WHAT YOU SHOULD DO:
Repeat the listing in full, word for word.

EXCERPTED RECORDS:
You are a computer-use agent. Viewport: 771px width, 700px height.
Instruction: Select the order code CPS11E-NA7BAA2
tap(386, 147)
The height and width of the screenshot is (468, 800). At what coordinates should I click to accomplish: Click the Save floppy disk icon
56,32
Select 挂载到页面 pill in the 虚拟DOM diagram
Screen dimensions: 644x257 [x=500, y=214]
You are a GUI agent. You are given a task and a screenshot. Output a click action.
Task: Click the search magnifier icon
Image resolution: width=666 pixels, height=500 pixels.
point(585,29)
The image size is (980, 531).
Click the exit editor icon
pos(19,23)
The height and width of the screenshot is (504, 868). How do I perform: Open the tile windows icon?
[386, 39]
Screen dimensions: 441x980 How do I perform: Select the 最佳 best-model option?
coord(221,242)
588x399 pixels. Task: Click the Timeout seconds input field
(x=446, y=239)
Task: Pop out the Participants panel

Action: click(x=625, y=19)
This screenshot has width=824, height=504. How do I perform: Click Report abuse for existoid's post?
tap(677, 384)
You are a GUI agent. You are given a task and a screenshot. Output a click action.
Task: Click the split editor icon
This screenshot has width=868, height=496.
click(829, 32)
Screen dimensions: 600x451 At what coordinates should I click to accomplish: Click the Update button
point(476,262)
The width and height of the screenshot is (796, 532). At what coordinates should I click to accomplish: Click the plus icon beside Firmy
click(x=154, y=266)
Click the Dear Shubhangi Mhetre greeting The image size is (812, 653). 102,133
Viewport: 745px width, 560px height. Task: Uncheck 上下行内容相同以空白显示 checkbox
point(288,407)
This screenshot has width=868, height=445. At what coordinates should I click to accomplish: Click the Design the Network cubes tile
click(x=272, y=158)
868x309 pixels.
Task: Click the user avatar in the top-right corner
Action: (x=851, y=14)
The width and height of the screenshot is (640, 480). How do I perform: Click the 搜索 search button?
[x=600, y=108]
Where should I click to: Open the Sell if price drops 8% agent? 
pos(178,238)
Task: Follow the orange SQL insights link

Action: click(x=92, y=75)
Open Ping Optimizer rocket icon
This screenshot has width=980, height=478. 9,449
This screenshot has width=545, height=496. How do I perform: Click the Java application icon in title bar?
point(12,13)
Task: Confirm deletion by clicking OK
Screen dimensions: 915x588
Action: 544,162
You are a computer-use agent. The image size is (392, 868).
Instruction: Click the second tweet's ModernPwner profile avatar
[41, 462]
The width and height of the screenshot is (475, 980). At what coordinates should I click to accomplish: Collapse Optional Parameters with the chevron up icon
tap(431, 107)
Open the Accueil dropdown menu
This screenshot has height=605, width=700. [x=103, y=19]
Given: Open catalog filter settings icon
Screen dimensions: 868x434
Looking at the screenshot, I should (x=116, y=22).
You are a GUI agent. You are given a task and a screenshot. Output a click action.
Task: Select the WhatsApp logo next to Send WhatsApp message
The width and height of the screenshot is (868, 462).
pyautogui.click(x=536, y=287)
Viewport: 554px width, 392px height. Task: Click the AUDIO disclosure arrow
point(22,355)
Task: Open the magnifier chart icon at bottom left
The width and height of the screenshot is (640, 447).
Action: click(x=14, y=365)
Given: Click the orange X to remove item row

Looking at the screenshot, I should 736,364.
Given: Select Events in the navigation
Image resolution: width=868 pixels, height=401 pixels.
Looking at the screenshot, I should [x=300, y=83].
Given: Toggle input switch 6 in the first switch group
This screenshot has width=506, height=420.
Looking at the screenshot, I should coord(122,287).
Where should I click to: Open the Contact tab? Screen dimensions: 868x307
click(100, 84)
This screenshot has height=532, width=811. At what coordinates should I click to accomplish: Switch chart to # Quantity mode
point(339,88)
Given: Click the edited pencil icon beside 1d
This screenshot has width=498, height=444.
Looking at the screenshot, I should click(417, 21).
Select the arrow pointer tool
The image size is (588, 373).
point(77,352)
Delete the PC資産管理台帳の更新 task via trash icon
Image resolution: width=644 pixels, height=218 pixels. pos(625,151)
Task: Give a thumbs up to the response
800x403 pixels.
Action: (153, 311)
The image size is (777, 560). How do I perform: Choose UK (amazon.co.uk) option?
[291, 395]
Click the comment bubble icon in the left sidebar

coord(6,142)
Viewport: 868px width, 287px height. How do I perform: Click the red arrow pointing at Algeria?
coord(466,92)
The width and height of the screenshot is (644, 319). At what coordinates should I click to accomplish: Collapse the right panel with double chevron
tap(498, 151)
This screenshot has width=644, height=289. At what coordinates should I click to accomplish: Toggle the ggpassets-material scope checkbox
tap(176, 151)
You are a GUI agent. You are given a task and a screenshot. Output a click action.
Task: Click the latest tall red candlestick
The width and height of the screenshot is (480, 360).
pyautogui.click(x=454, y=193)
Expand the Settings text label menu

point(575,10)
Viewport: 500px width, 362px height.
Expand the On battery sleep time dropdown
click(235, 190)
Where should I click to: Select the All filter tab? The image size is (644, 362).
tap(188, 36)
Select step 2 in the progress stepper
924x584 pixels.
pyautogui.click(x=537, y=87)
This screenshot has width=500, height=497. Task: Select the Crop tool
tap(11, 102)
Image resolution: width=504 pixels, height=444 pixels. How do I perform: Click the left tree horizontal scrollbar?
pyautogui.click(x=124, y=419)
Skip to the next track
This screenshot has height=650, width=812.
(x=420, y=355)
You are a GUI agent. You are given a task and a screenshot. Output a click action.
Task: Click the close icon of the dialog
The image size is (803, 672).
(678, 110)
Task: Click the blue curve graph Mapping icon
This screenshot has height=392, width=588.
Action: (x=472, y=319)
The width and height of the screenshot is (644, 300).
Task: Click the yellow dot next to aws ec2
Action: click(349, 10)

RESPONSE AREA:
You are a computer-use agent. Viewport: 771px width, 700px height.
Instruction: Select the order code CPS11E-NA7BAA2
tap(386, 147)
The height and width of the screenshot is (468, 800). At what coordinates should I click to accomplish: Click the Save floppy disk icon
56,32
Select 挂载到页面 pill in the 虚拟DOM diagram
Screen dimensions: 644x257 [x=500, y=214]
You are a GUI agent. You are given a task and a screenshot. Output a click action.
Task: Click the search magnifier icon
Image resolution: width=666 pixels, height=500 pixels.
point(585,29)
The image size is (980, 531).
Click the exit editor icon
pos(19,23)
The height and width of the screenshot is (504, 868). How do I perform: Open the tile windows icon?
[386, 39]
Screen dimensions: 441x980 How do I perform: Select the 最佳 best-model option?
coord(221,242)
588x399 pixels. Task: Click the Timeout seconds input field
(x=446, y=239)
Task: Pop out the Participants panel

Action: click(x=625, y=19)
This screenshot has width=824, height=504. How do I perform: Click Report abuse for existoid's post?
tap(677, 384)
You are a GUI agent. You are given a task and a screenshot. Output a click action.
Task: Click the split editor icon
This screenshot has width=868, height=496.
click(829, 32)
Screen dimensions: 600x451 At what coordinates should I click to accomplish: Click the Update button
point(476,262)
The width and height of the screenshot is (796, 532). At what coordinates should I click to accomplish: Click the plus icon beside Firmy
click(x=154, y=266)
Click the Dear Shubhangi Mhetre greeting The image size is (812, 653). 102,133
Viewport: 745px width, 560px height. Task: Uncheck 上下行内容相同以空白显示 checkbox
point(288,407)
This screenshot has width=868, height=445. At what coordinates should I click to accomplish: Click the Design the Network cubes tile
click(x=272, y=158)
868x309 pixels.
Task: Click the user avatar in the top-right corner
Action: (x=851, y=14)
The width and height of the screenshot is (640, 480). How do I perform: Click the 搜索 search button?
[x=600, y=108]
Where should I click to: Open the Sell if price drops 8% agent? 
pos(178,238)
Task: Follow the orange SQL insights link

Action: click(x=92, y=75)
Open Ping Optimizer rocket icon
This screenshot has width=980, height=478. 9,449
This screenshot has width=545, height=496. How do I perform: Click the Java application icon in title bar?
point(12,13)
Task: Confirm deletion by clicking OK
Screen dimensions: 915x588
Action: 544,162
You are a computer-use agent. The image size is (392, 868).
Instruction: Click the second tweet's ModernPwner profile avatar
[41, 462]
The width and height of the screenshot is (475, 980). At what coordinates should I click to accomplish: Collapse Optional Parameters with the chevron up icon
tap(431, 107)
Open the Accueil dropdown menu
This screenshot has height=605, width=700. [x=103, y=19]
Given: Open catalog filter settings icon
Screen dimensions: 868x434
Looking at the screenshot, I should (x=116, y=22).
You are a GUI agent. You are given a task and a screenshot. Output a click action.
Task: Select the WhatsApp logo next to Send WhatsApp message
The width and height of the screenshot is (868, 462).
pyautogui.click(x=536, y=287)
Viewport: 554px width, 392px height. Task: Click the AUDIO disclosure arrow
point(22,355)
Task: Open the magnifier chart icon at bottom left
The width and height of the screenshot is (640, 447).
Action: click(x=14, y=365)
Given: Click the orange X to remove item row

Looking at the screenshot, I should 736,364.
Given: Select Events in the navigation
Image resolution: width=868 pixels, height=401 pixels.
Looking at the screenshot, I should [x=300, y=83].
Given: Toggle input switch 6 in the first switch group
This screenshot has width=506, height=420.
Looking at the screenshot, I should coord(122,287).
Where should I click to: Open the Contact tab? Screen dimensions: 868x307
click(100, 84)
This screenshot has height=532, width=811. At what coordinates should I click to accomplish: Switch chart to # Quantity mode
point(339,88)
Given: Click the edited pencil icon beside 1d
This screenshot has width=498, height=444.
Looking at the screenshot, I should click(417, 21).
Select the arrow pointer tool
The image size is (588, 373).
point(77,352)
Delete the PC資産管理台帳の更新 task via trash icon
Image resolution: width=644 pixels, height=218 pixels. pos(625,151)
Task: Give a thumbs up to the response
800x403 pixels.
Action: (153, 311)
The image size is (777, 560). How do I perform: Choose UK (amazon.co.uk) option?
[291, 395]
Click the comment bubble icon in the left sidebar

coord(6,142)
Viewport: 868px width, 287px height. How do I perform: Click the red arrow pointing at Algeria?
coord(466,92)
The width and height of the screenshot is (644, 319). At what coordinates should I click to accomplish: Collapse the right panel with double chevron
tap(498, 151)
This screenshot has width=644, height=289. At what coordinates should I click to accomplish: Toggle the ggpassets-material scope checkbox
tap(176, 151)
You are a GUI agent. You are given a task and a screenshot. Output a click action.
Task: Click the latest tall red candlestick
The width and height of the screenshot is (480, 360).
pyautogui.click(x=454, y=193)
Expand the Settings text label menu

point(575,10)
Viewport: 500px width, 362px height.
Expand the On battery sleep time dropdown
click(235, 190)
Where should I click to: Select the All filter tab? The image size is (644, 362).
tap(188, 36)
Select step 2 in the progress stepper
924x584 pixels.
pyautogui.click(x=537, y=87)
This screenshot has width=500, height=497. Task: Select the Crop tool
tap(11, 102)
Image resolution: width=504 pixels, height=444 pixels. How do I perform: Click the left tree horizontal scrollbar?
pyautogui.click(x=124, y=419)
Skip to the next track
This screenshot has height=650, width=812.
(x=420, y=355)
You are a GUI agent. You are given a task and a screenshot. Output a click action.
Task: Click the close icon of the dialog
The image size is (803, 672).
(678, 110)
Task: Click the blue curve graph Mapping icon
This screenshot has height=392, width=588.
Action: (x=472, y=319)
The width and height of the screenshot is (644, 300).
Task: Click the yellow dot next to aws ec2
Action: click(349, 10)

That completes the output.